=== Section Start ===

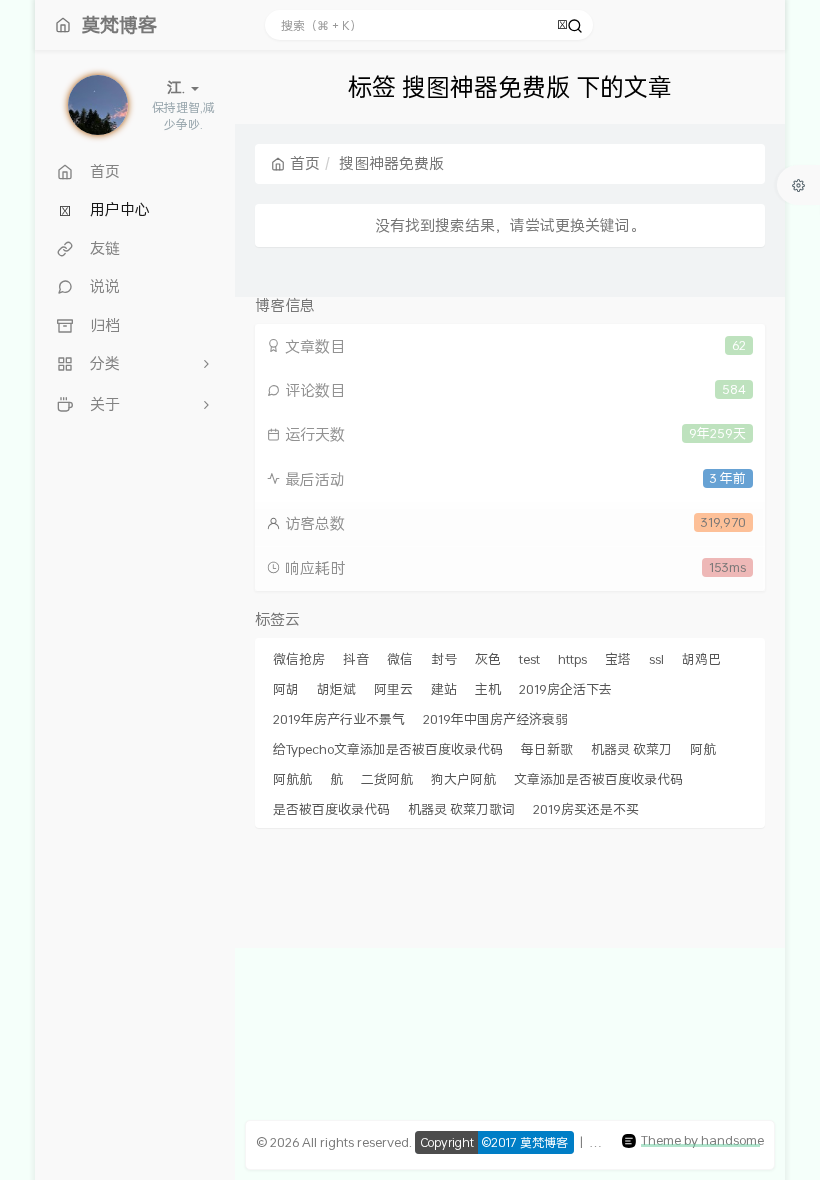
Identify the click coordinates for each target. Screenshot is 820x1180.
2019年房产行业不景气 (339, 719)
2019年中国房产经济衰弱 (495, 719)
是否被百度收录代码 (331, 809)
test (529, 659)
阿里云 (393, 689)
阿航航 (292, 779)
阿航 (703, 749)
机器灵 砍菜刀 (631, 749)
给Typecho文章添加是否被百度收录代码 (388, 749)
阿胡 (286, 689)
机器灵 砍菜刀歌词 (461, 809)
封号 (444, 659)
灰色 (488, 659)
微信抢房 (299, 659)
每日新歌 (547, 749)
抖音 (356, 659)
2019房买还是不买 (586, 809)
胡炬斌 (336, 689)
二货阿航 (387, 779)
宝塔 (618, 659)
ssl (656, 659)
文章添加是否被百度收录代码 (598, 779)
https (572, 659)
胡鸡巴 (701, 659)
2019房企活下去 (565, 689)
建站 (444, 689)
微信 (400, 659)
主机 (488, 689)
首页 (305, 163)
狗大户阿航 (463, 779)
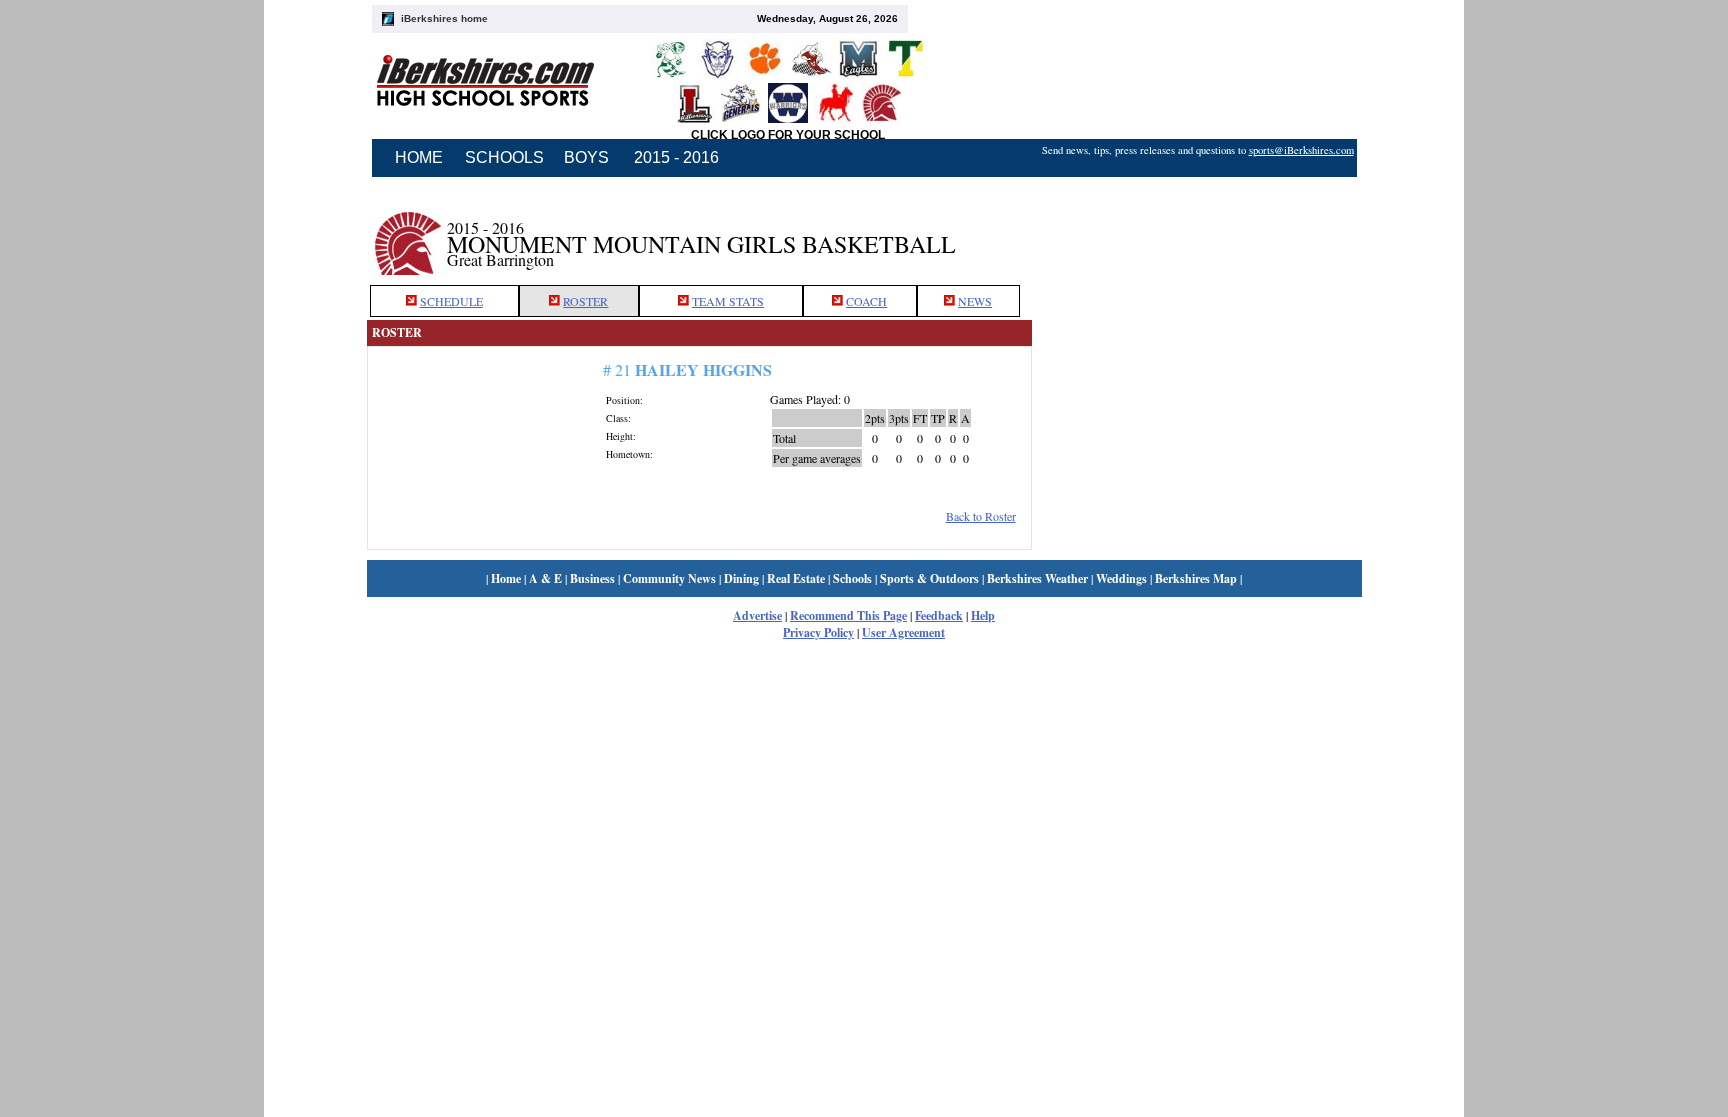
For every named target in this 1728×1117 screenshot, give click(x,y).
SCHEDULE (451, 301)
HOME (419, 157)
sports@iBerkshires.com (1301, 150)
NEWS (975, 301)
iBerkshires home (444, 18)
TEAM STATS (728, 301)
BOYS (586, 157)
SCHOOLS (504, 157)
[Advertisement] (1197, 233)
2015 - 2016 (676, 157)
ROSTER (585, 301)
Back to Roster (981, 516)
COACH (866, 301)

=== Section End ===

> About this exercise
Copy every line of the listing that contains the word "target".

> Exercise result
Identify the click coordinates for each target. Screenshot is 820x1180.
For every named target in this 1728×1117 screenshot, give click(x,y).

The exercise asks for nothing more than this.